Sauvage

(The wild inside)

  1. Le goût (du sang) des autres

    Tracy Sue Petrikoff n’a que dix-sept ans mais déjà un fort caractère. Vivant dans l’Etat de l’Alaska en compagnie de son frère, Scott, et de son père, elle ne vit que pour la nature farouche qui l’entoure. Musher, elle a en outre hérité de sa défunte mère un don incroyable : connaître le passé d’un animal ou d’un être humain en gouttant un peu de son sang. Lorsque Tracy est agressée par un inconnu qu’elle pense avoir sévèrement blessé en retour, qu'elle découvre un sac à dos recélant plusieurs milliers de dollars, puis fait la connaissance d’un inconnu souhaitant travailler à la ferme familiale, les événements risquent de déraper.

    Avec ce premier ouvrage, Jamey Bradbury bouscule plus qu’elle ne séduit, car il ne s’agit pas là d’un énième livre sur la nature.
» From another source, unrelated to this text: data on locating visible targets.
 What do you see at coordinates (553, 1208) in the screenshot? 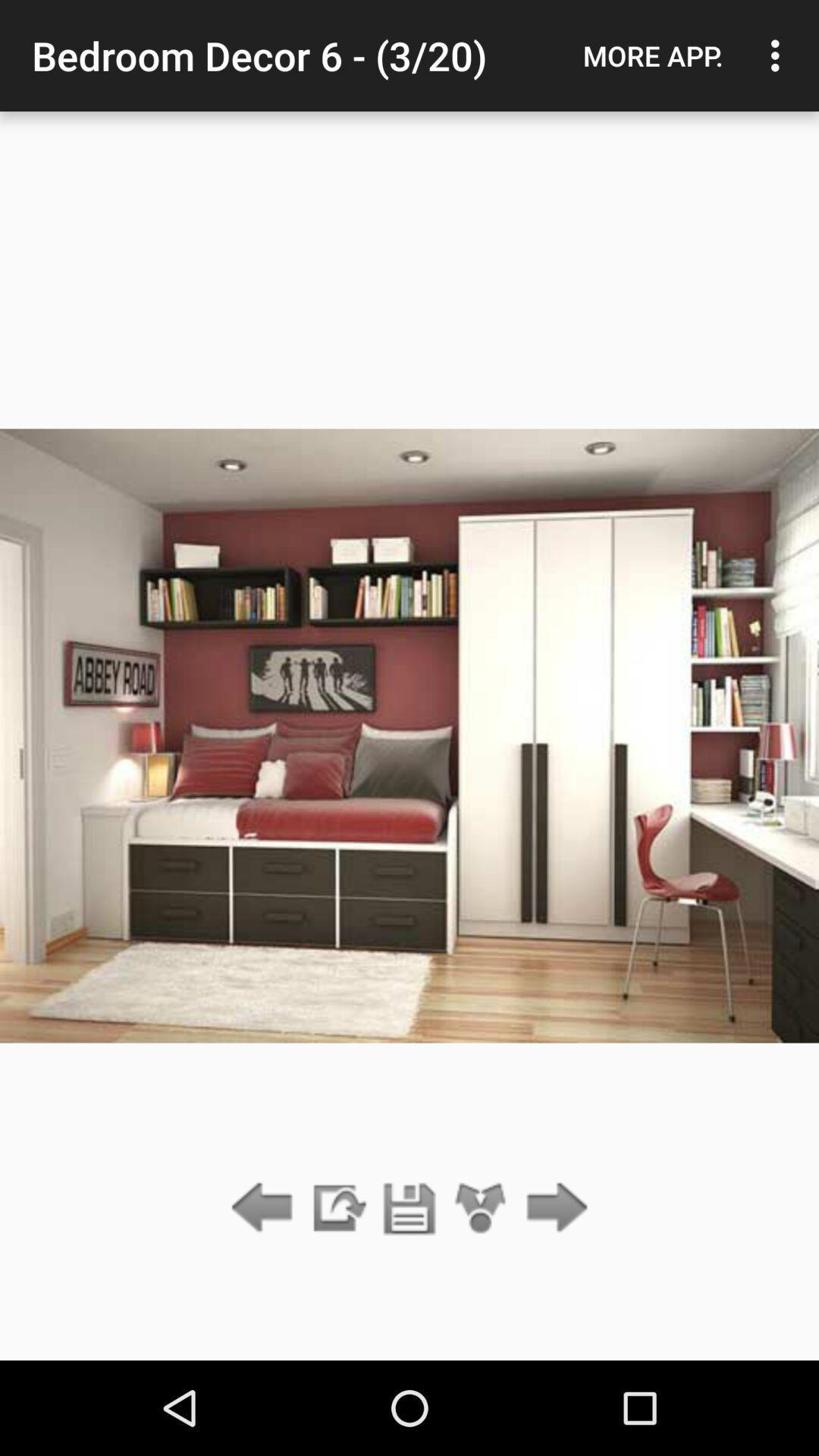
I see `icon at the bottom right corner` at bounding box center [553, 1208].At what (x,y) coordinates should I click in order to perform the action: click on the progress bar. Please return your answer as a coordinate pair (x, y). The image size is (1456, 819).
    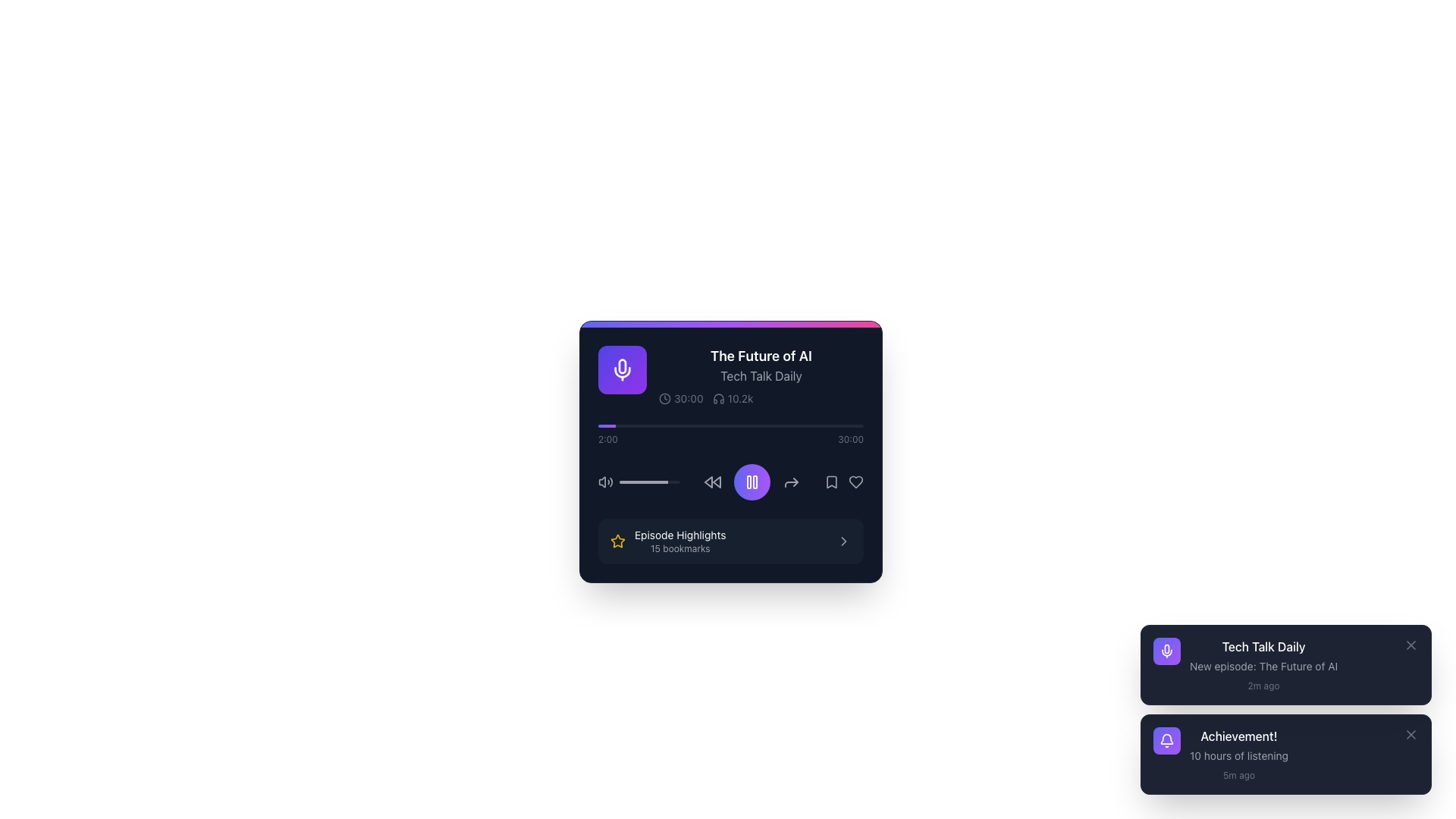
    Looking at the image, I should click on (627, 482).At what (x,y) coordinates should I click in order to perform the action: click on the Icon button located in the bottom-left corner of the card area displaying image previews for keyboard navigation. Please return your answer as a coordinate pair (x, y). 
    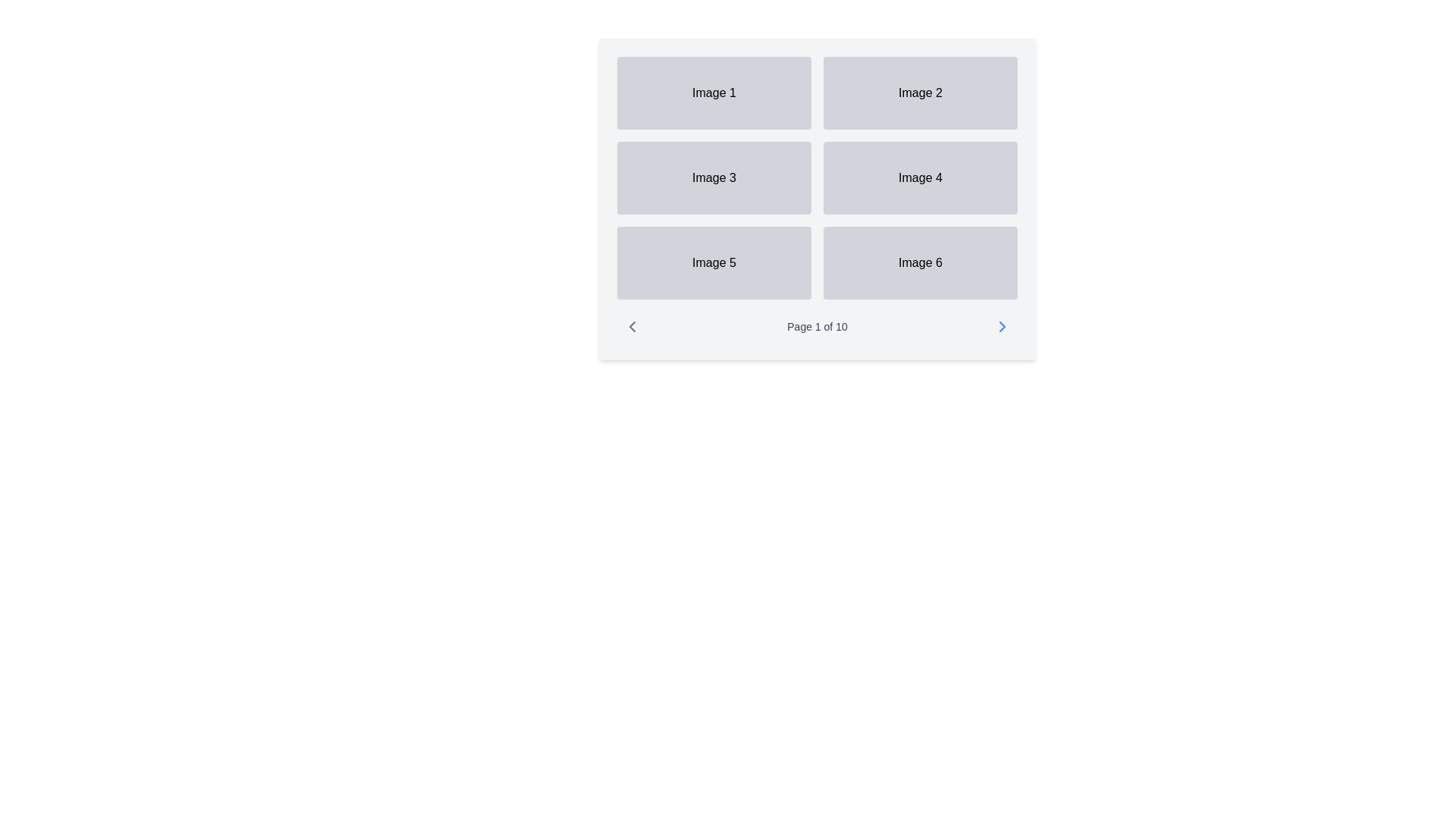
    Looking at the image, I should click on (632, 326).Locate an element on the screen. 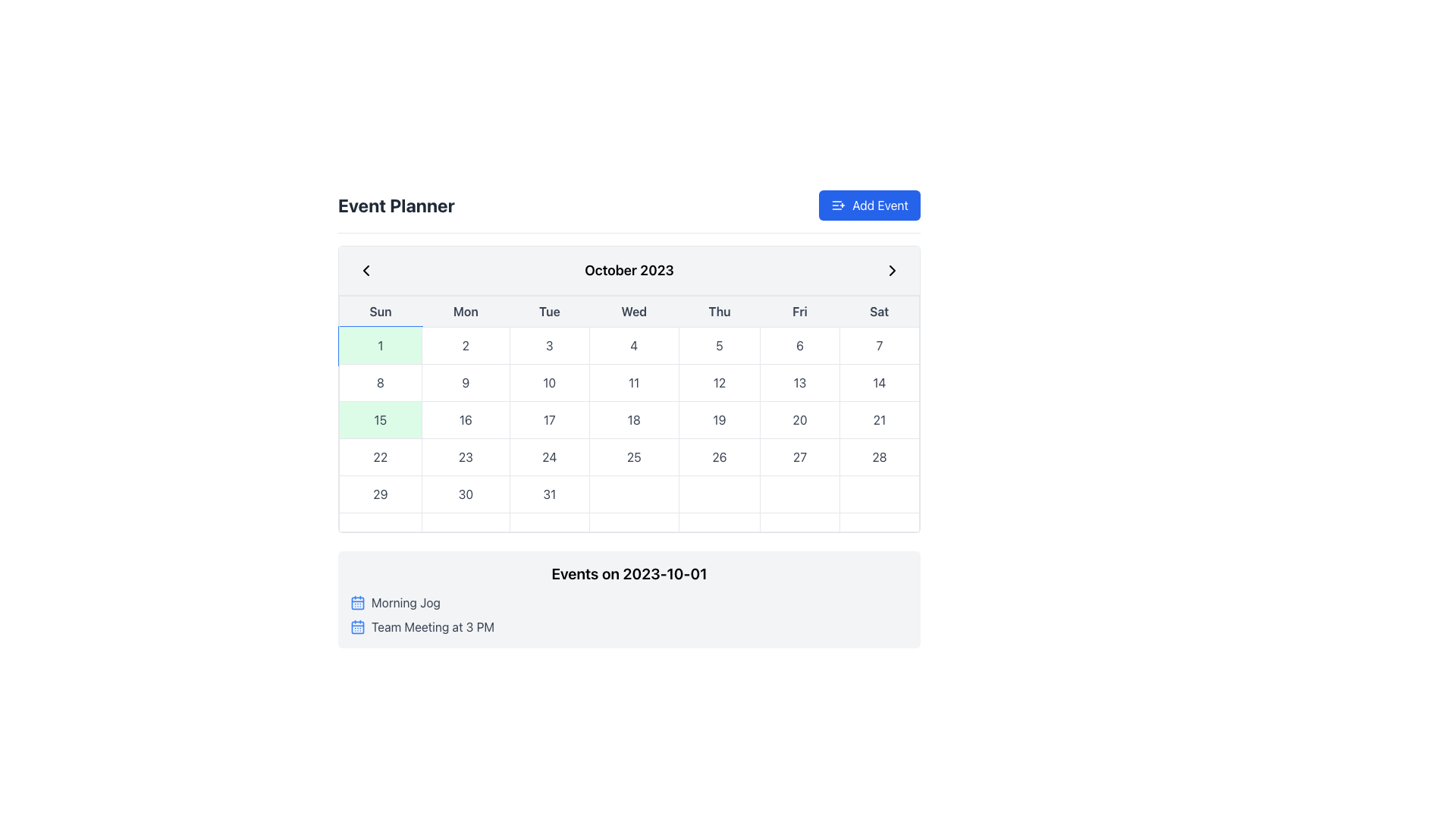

Tout y est âpre, complexe, déroutant. D’ailleurs, la forme narrative épouse parfaitement le côté déstructuré du roman. Un passé et un présent qui s’entremêlent, pas de tirets cadratins pour les dialogues ni même de guillemets : un choix clairement choisi par l’écrivaine, mais qui surprendra certainement. Par la suite, Sauvage mélange avec intelligence littératures blanche et noire, avec de magnifiques moments d’émotion, de partages et de non-dits familiaux, de communions avec la faune, de déférence pour cet environnement neigeux, végétal et animal. On se plaît d’ailleurs à lire et relire certains passages, tant ils sont joliment tournés. L’intrigue demeure présente, tel un fil rouge, et l’on ne comprendra le lien entre Tom Hatch, l’agresseur de Tracy, et Jesse Goodwin, cet étranger venu travailler chez les Petrikoff, que dans les ultimes pages. Mais c’est avant tout une œuvre puissante et mémorable sur la Nature, souveraine, indomptable, féroce, et sur l’apprentissage. Celui de l’altérité, où Tracy comprendra l’originalité de son « talent » grâce à sa mère et à un tamia. De l’affection aux côtés de Jesse. De l’accord avec ses chiens de traineau dans cette course baptisée l’Iditarod. De l’indépendance, dans ses choix les plus extrêmes, avec ces dernières pages, incroyables, où la jeune femme fera un choix de vie à la fois définitif et mémorable.

    Un premier roman coup de poing, qui enchevêtre le blanc et le noir littéraires dans ce qu’ils ont de plus pur et ombrageux, et qui, malgré quelques longueurs parfois inutiles, offrira un dépaysement total, à la fois géographique et psychologique, à ses lecteurs.